-- Task statement --
With the pictures removed, retype the lines from the one holding "600x558 pixels. How" through the end of the records, exactly as written.

-- Exercise input --

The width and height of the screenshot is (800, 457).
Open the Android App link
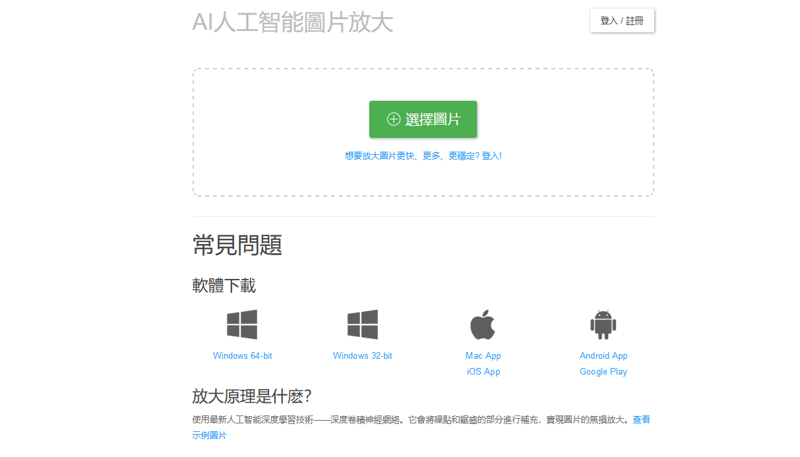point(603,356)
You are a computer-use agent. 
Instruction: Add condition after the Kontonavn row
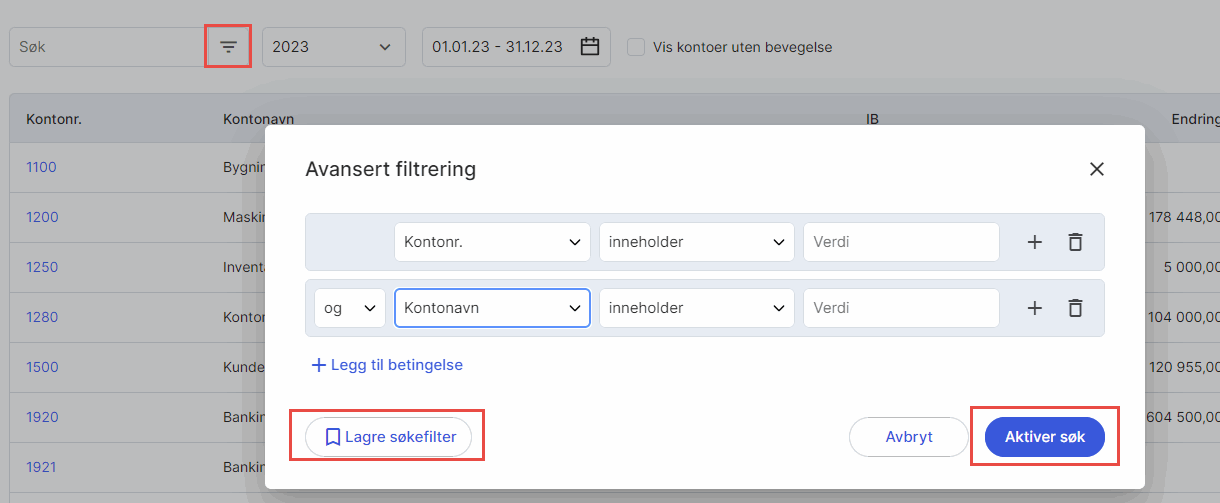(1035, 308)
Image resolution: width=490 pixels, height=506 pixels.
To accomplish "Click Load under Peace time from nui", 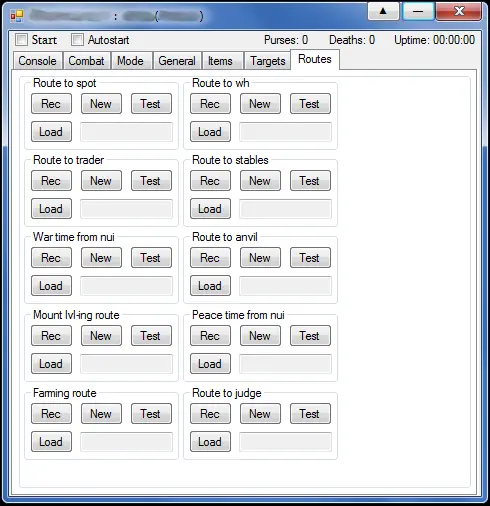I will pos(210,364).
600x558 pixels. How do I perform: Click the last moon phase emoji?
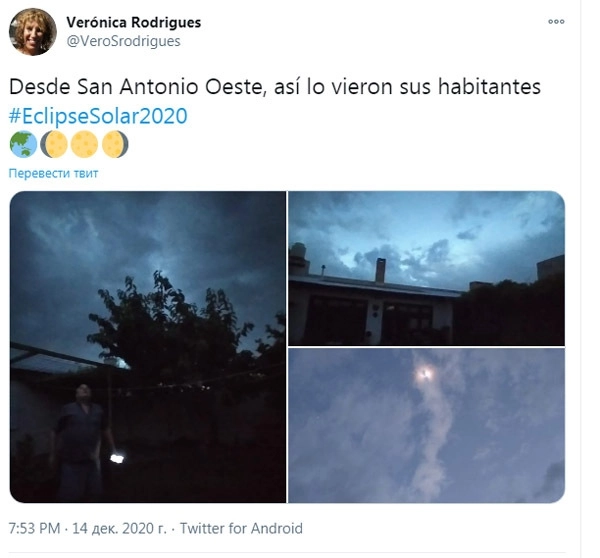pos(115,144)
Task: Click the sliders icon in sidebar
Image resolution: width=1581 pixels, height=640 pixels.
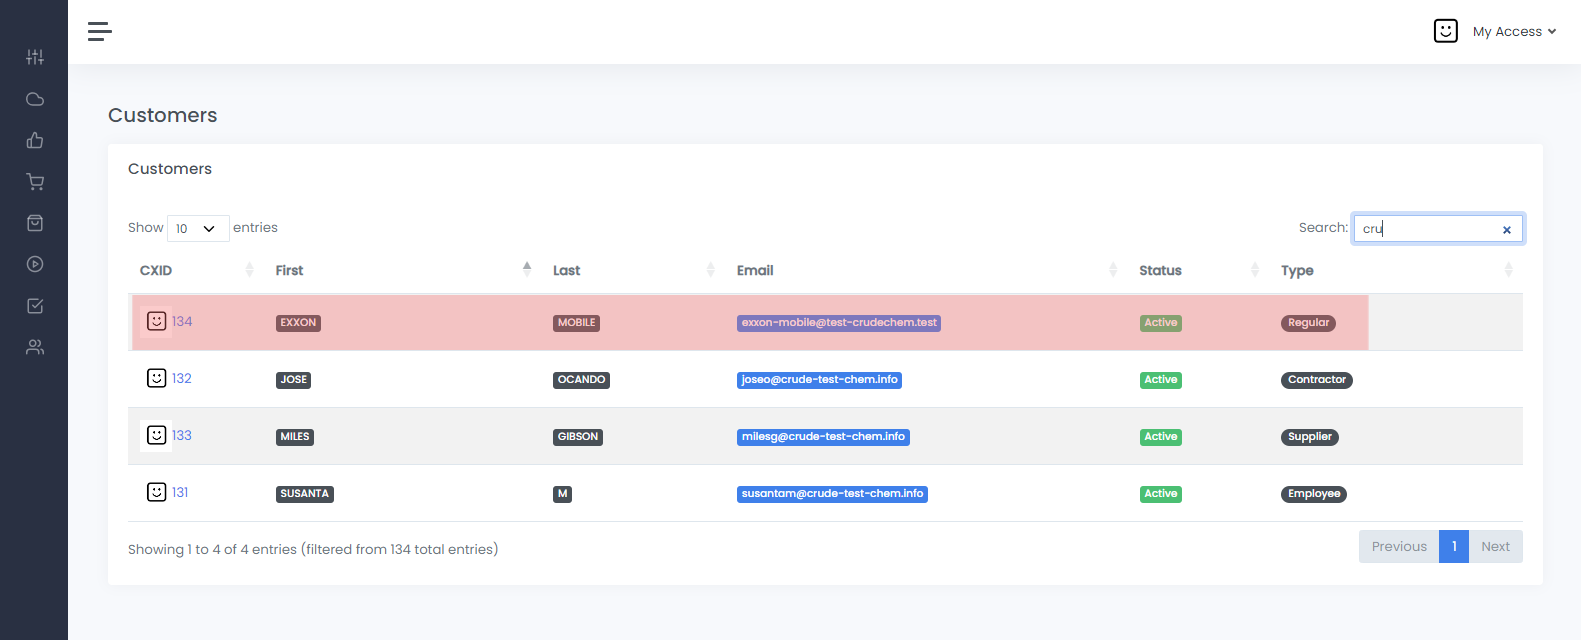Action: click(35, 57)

-- Solution to the problem --
600x558 pixels. How do I perform: Click the last moon phase emoji?
pos(115,144)
Task: Click the sliders icon in sidebar
Image resolution: width=1581 pixels, height=640 pixels.
Action: click(35, 57)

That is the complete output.